-- start Page text --

Links and Posts: 11/12/18
Interesting Reads with Commentary
There are 3 public clouds left and we’ll use all of them
IBM was the 4th public cloud if you leave the Chinese market dominated by Alibaba out of the picture. IBM Cloud was losing ground to the top 3 public clouds. They decided to acquire RedHat for 31% of their market cap. This was a big bet on a hybrid and multi-cloud future.
That means that there will be three public clouds left that each spend $10b+ per year on new data centers.
The question is if organizations will standardize on one cloud or go multi-cloud. Moving an application to another cloud after you used cloud specific services like Lambda, DynamoDB, and BigQuery is a lot of work for little payoff.
- I agree with the premise.
- I’m glad they start with this one:
People in the organization need capabilities that only one cloud provides.
- Too often multi-cloud is assumed to be the ability to run my system on any cloud provider without having to change code. But that is not how I would build many of my systems. And not how we’ve historically used the cloud. We’ve been using the cloud for over a decade now and we’ve been multi-cloud the entire time. Never once have we ran the same system on different providers. Instead, we use the services that best fit our needs. If one is on AWS, great. If another is on GCP, fine.
(PODCAST w/Transcript) Ben Thompson on Business and Tech (Ep. 52) — Conversations with Tyler — Medium
Not only is Ben Thompson’s Stratechery frequently mentioned on MR, but such is Tyler’s fandom that the newsletter even made its way onto the reading list for one of his PhD courses. Ben’s based in Taiwan, so when he recently visited DC, Tyler quickly took advantage of the chance for an in-person dialogue.
In this conversation they talk about the business side of tech and more, including whether tech titans are good at PR, whether conglomerate synergies exist, Amazon’s foray into health care, why anyone needs an Apple Watch or an Alexa, growing up in small-town Wisconsin, his pragmatic book-reading style, whether MBAs are overrated, the prospects for the Milwaukee Bucks, NBA rule changes, the future of the tech industries in China and India, and why Taiwanese breakfast is the best breakfast.
- Two of my favorites sit down for an interview and it delivers. Some great insight from Thompson throughout this conversation.
- I love this section:
COWEN: What are venture capitalists chronically underrating?
THOMPSON: I am very curious about — we’re entering this world where we have these extremely dominant platforms. I personally am a huge believer that there is room for all sorts of new types of businesses that are uniquely enabled by the internet. Obviously I’m quite literally living that with my life and career. I think that venture capitalists are very eager to get into many kinds of businesses that should not have venture capital.
There is a lot of small-scale businesses that can be bootstrapped or a minimal investment to get started, that can build very, very niche products for very, very niche audiences that can be reached via social media, via digital marketing.
Basically, the entire world, which enables all these unprofitable niches that you could never serve geographically but can actually be something viable. But all those businesses are not venture-style businesses. Even, arguably, the companies that support them are not necessarily venture-style businesses.

-- end Page text --

**Requirements**
Return the stretch of the links and posts page from "Links and Posts: 11/12/18" through "one cloud provides.", copied exactly.

-- start Provided material --

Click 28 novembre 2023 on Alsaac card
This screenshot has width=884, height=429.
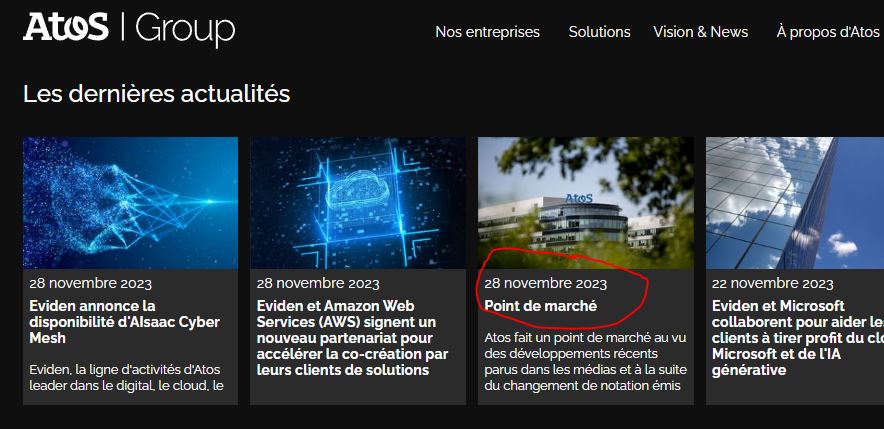(90, 283)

-- end Provided material --

**Correct answer**
Links and Posts: 11/12/18
Interesting Reads with Commentary
There are 3 public clouds left and we’ll use all of them
IBM was the 4th public cloud if you leave the Chinese market dominated by Alibaba out of the picture. IBM Cloud was losing ground to the top 3 public clouds. They decided to acquire RedHat for 31% of their market cap. This was a big bet on a hybrid and multi-cloud future.
That means that there will be three public clouds left that each spend $10b+ per year on new data centers.
The question is if organizations will standardize on one cloud or go multi-cloud. Moving an application to another cloud after you used cloud specific services like Lambda, DynamoDB, and BigQuery is a lot of work for little payoff.
- I agree with the premise.
- I’m glad they start with this one:
People in the organization need capabilities that only one cloud provides.